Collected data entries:

☆ ☆ ☆ ☆ ☆ ☆ ☆

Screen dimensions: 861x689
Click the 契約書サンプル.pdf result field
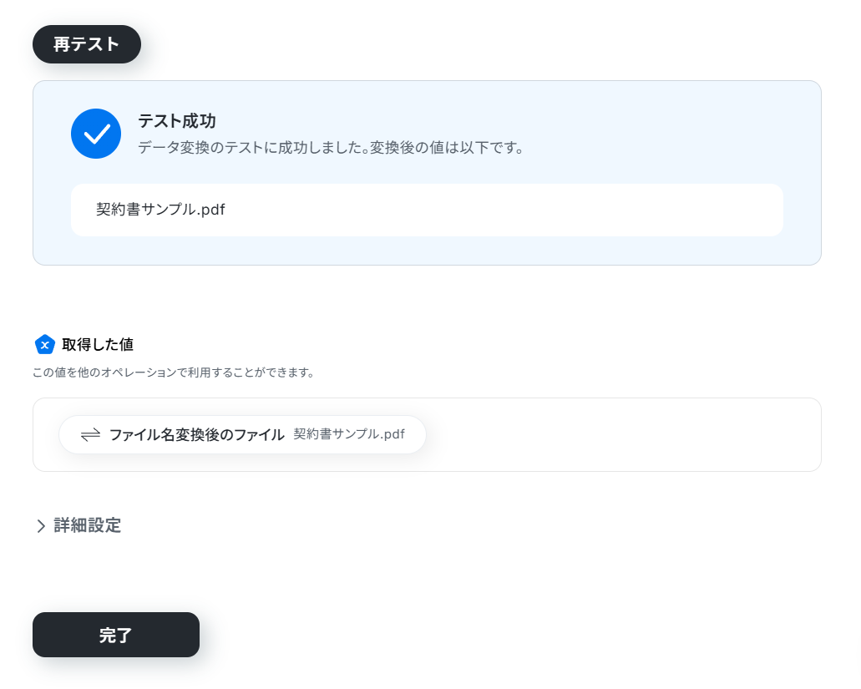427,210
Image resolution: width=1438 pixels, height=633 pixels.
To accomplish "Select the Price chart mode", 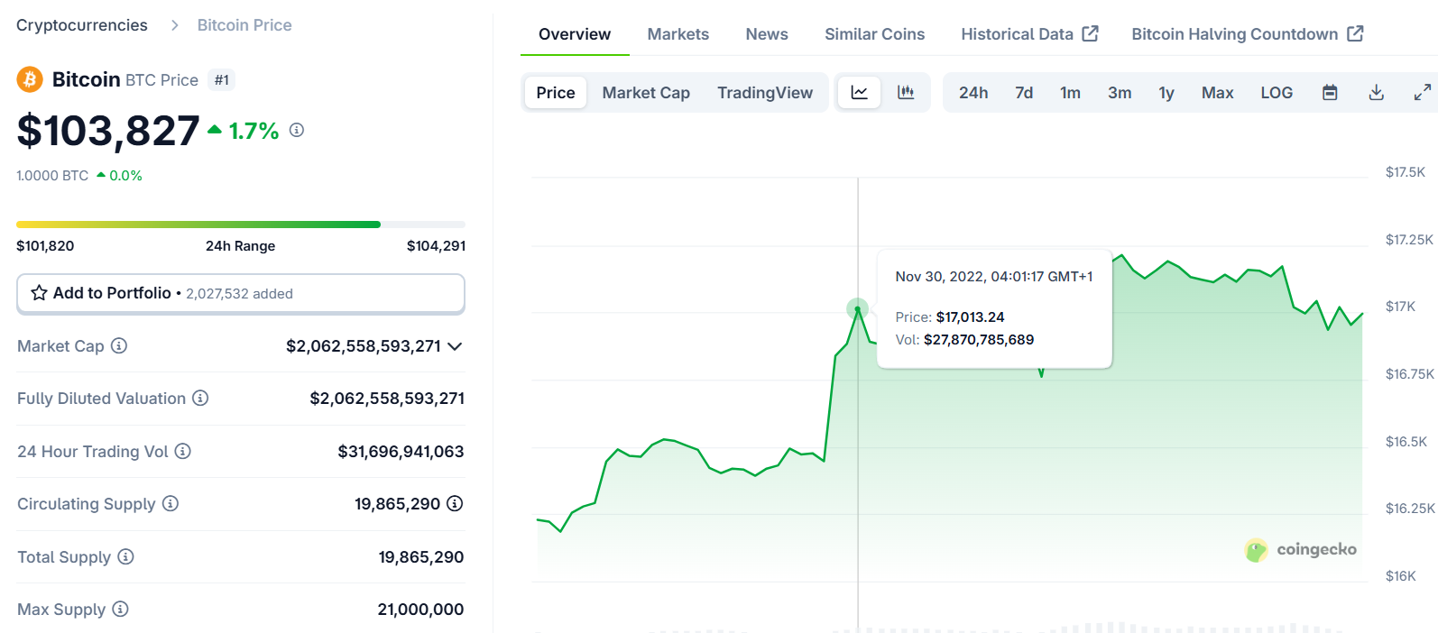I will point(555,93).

☆ ☆ ☆ ☆ ☆ ☆ ☆

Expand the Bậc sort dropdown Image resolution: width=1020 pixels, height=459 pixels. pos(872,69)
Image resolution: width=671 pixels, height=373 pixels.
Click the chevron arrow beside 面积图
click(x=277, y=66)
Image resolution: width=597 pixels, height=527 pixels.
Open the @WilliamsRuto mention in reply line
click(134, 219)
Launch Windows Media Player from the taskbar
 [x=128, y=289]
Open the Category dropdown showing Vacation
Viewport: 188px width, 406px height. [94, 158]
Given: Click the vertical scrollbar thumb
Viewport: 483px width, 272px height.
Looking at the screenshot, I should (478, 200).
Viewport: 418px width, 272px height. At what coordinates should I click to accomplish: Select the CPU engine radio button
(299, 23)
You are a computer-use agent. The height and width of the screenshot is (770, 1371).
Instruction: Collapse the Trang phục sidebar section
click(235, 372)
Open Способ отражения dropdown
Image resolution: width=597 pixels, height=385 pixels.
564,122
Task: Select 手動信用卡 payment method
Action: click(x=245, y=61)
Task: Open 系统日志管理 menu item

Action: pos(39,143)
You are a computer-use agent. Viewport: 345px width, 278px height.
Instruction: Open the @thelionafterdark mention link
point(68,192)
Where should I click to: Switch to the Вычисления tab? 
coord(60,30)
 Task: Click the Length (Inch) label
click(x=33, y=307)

☆ ☆ ☆ ☆ ☆ ☆ ☆

◆ What to work on
Each line above with the string "agent" should be reported in full.

◆ Finished task
You are a computer-use agent. The height and width of the screenshot is (770, 1371).
You are a computer-use agent. Viewport: 345px width, 278px height.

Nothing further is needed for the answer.